Example of process steps for separating and purifying gallium-67 in zinc target:

(1) 900 mg of zinc target, use 10 mL of concentrated hydrochloric acid, add 3 mL of 30% hydrogen peroxide as the target solution, after dissolving the target, slowly evaporate to dryness at 90°C to remove H ₂ O ₂ ;

(2) After dissolving the above solution with 20ml SnCl ₂ (concentration is 5mg/ml) hydrochloric acid (concentration is 7mol/L) solution, put on the cation exchange column;

(3) with 20mL _SnCl2 (concentration is 50mg/ml) hydrochloric acid (concentration is 7mol/L) solution and 50mL concentration is the hydrochloric acid solution of 7mol/L respectively to rinse impurity nuclide Zn, Fe and Cu etc. on the column;

(4) Finally, ⁶⁷ Ga was eluted with 3.5 mol/L hydrochloric acid.

Claims (4)

1. Radioisotope gallium-67 (⁶⁷A process for the preparation of Ga) which comprises bombarding a zinc target with protons accelerated by a cyclotron⁶⁸Zn) by a (p, 2n) reaction to form⁶⁷Ga, adding reduced impurity iron ion (Fe) into concentrated hydrochloric acid for dissolving target³⁺) Then separating and purifying the reducing agent from the concentrated hydrochloric acid solution of the zinc target by a cation exchange method⁶⁷Ga, characterized in that: the specific process steps are as follows:

(1) adding oxidant hydrogen peroxide into concentrated hydrochloric acid as target dissolving solution

Low valence gallium-67 (⁶⁷Ga¹⁺，⁶⁷Ga²⁺) Oxidation of ions to trivalent ions

(⁶⁷Ga³⁺) After dissolving the target, slowly evaporating the solution to dryness by using a slow fire at 80-90 ℃ to remove

Removing H₂O₂；

(2) With SnCl₂The hydrochloric acid solution redissolves the above solution, and then goes to a cation column, which

The concentration of the medium hydrochloric acid is 7 mol/L;

(3) respectively with SnCl₂Hydrochloric acid solution and 7mol/L hydrochloric acid to elute impurity nuclei on column

Elemental zinc, iron, copper, etc.;

(4) finally, eluting gallium-67 by using 3.5mol/L hydrochloric acid.

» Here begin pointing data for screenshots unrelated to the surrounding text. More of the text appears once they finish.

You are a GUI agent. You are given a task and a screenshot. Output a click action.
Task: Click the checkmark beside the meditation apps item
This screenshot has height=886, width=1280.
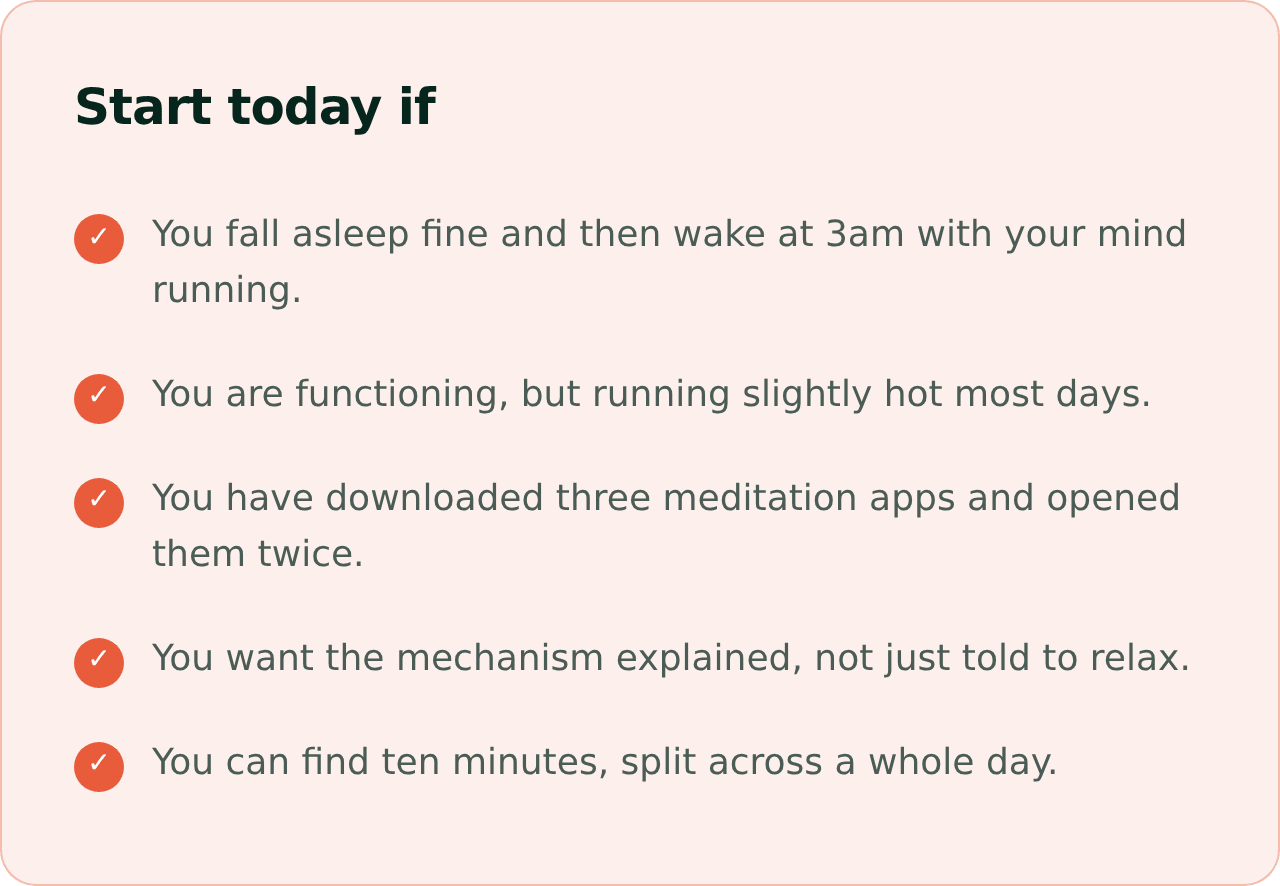[99, 503]
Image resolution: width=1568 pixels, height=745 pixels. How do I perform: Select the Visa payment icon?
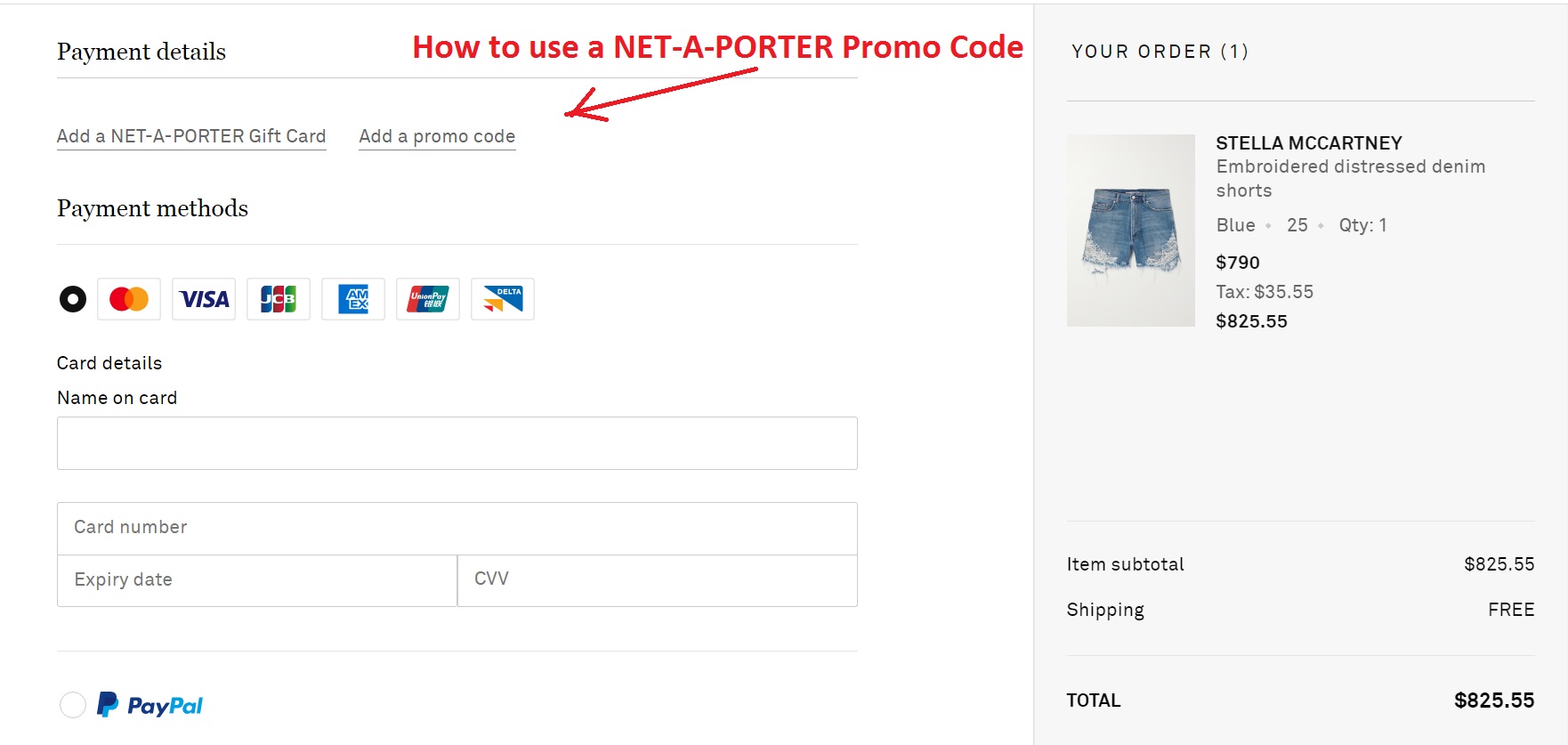pyautogui.click(x=203, y=299)
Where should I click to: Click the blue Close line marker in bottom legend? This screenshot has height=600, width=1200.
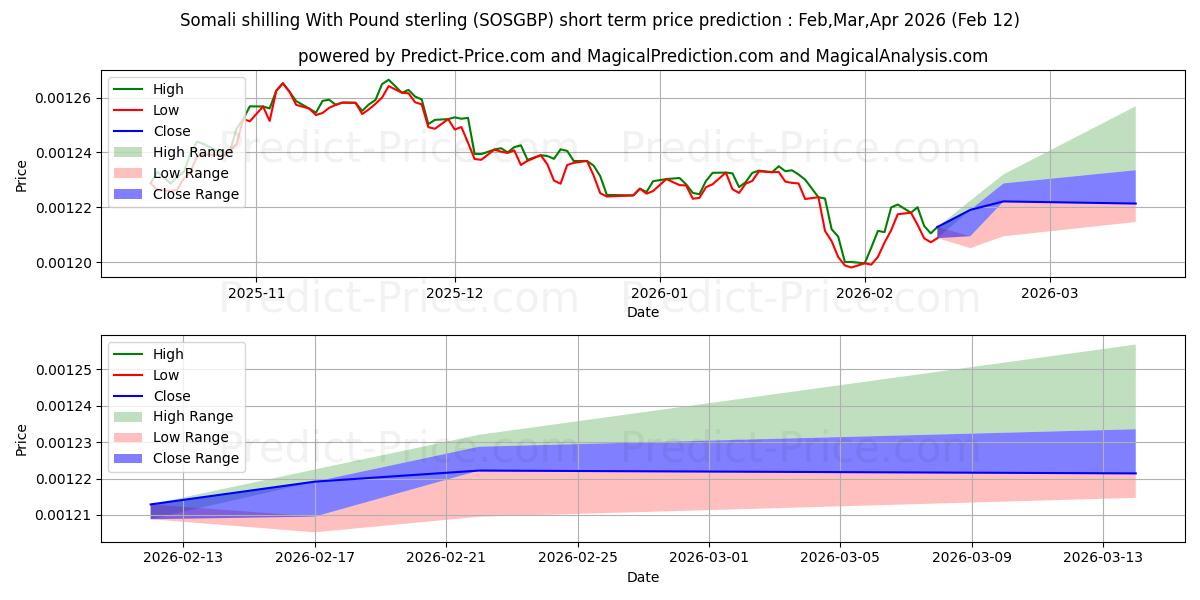point(130,396)
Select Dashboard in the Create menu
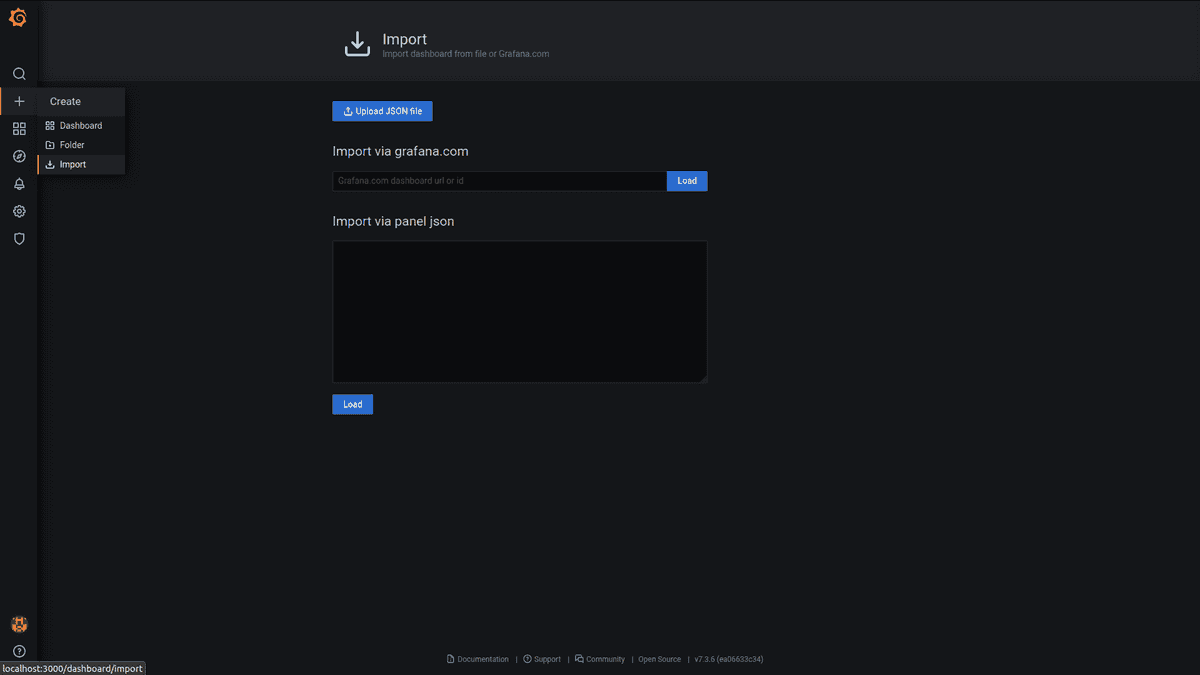The height and width of the screenshot is (675, 1200). tap(81, 125)
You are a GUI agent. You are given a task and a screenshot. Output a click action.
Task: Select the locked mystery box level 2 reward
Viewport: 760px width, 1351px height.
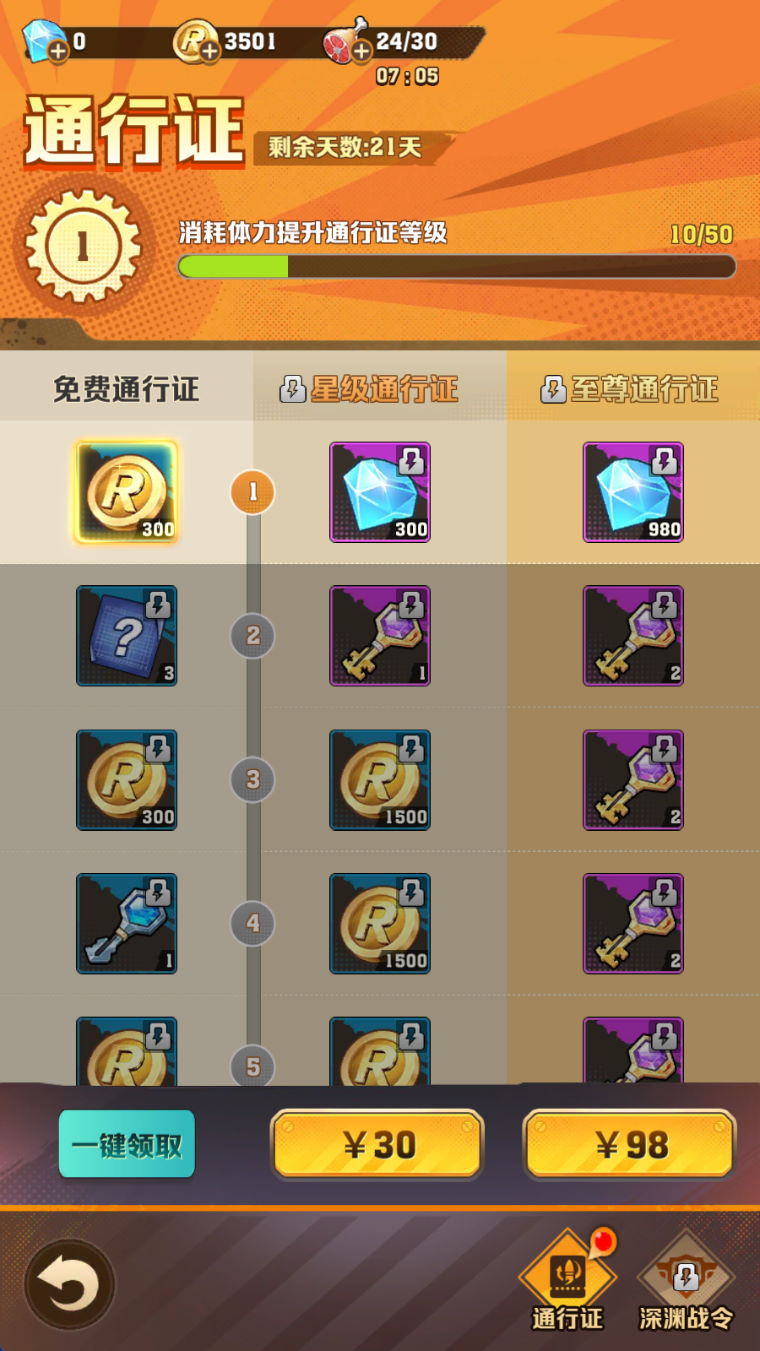coord(126,636)
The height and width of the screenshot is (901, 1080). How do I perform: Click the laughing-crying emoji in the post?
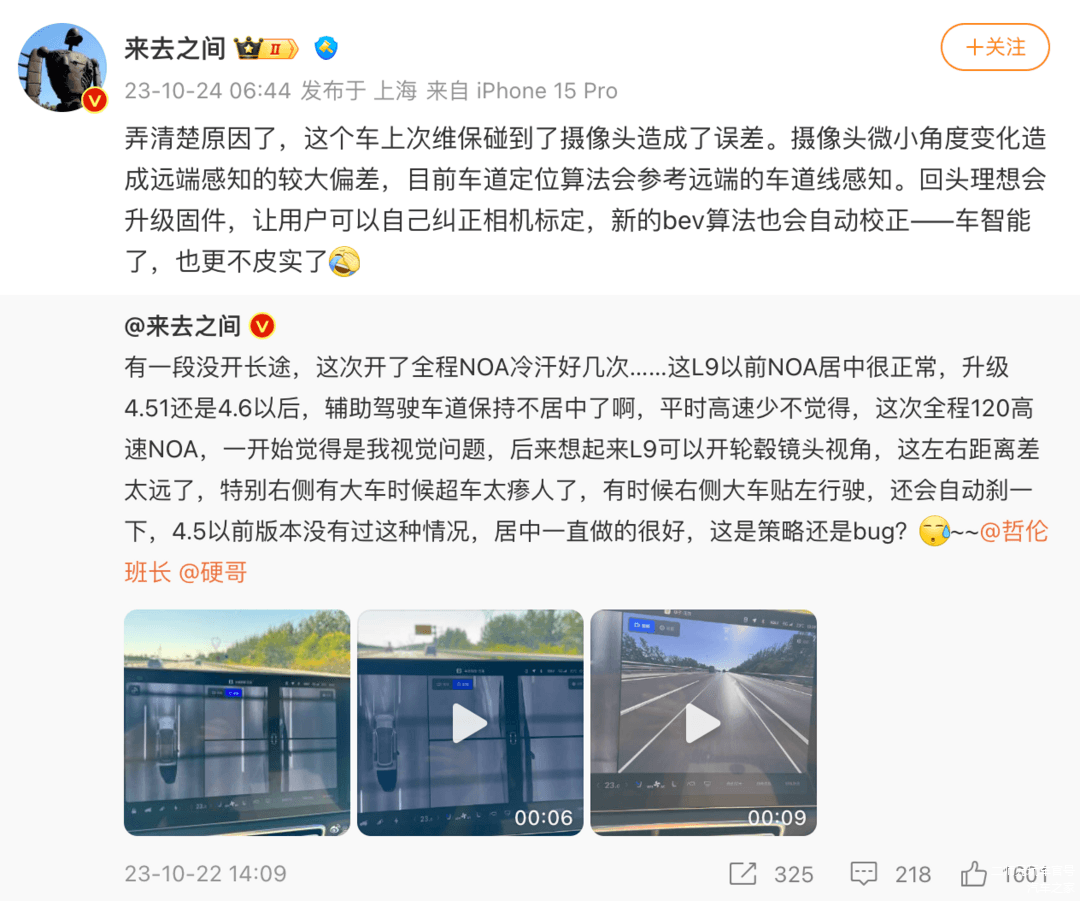tap(344, 262)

2. The process according to claim 1, wherein the volume ratio of the hydrogen peroxide to the concentrated hydrochloric acid is 1: 3 to 1: 4.

3. The process according to claim 1, wherein SnCl in hydrochloric acid is added during the second target dissolving in step (2)₂The concentration of (2) is 5 mg/mL.

4. The process according to claim 1, wherein SnCl used in the eluting of impurities on the column in the step (3)₂The concentration of (3) is 50 mg/mL.